Word for word, transcribe the data below.

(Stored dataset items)
BEGIN

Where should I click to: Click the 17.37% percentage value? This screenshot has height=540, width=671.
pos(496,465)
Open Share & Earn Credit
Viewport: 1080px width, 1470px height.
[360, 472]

END

Completed task →
Where should I click to: Click the 17.37% percentage value? This screenshot has height=540, width=671.
pos(496,465)
Open Share & Earn Credit
Viewport: 1080px width, 1470px height.
[360, 472]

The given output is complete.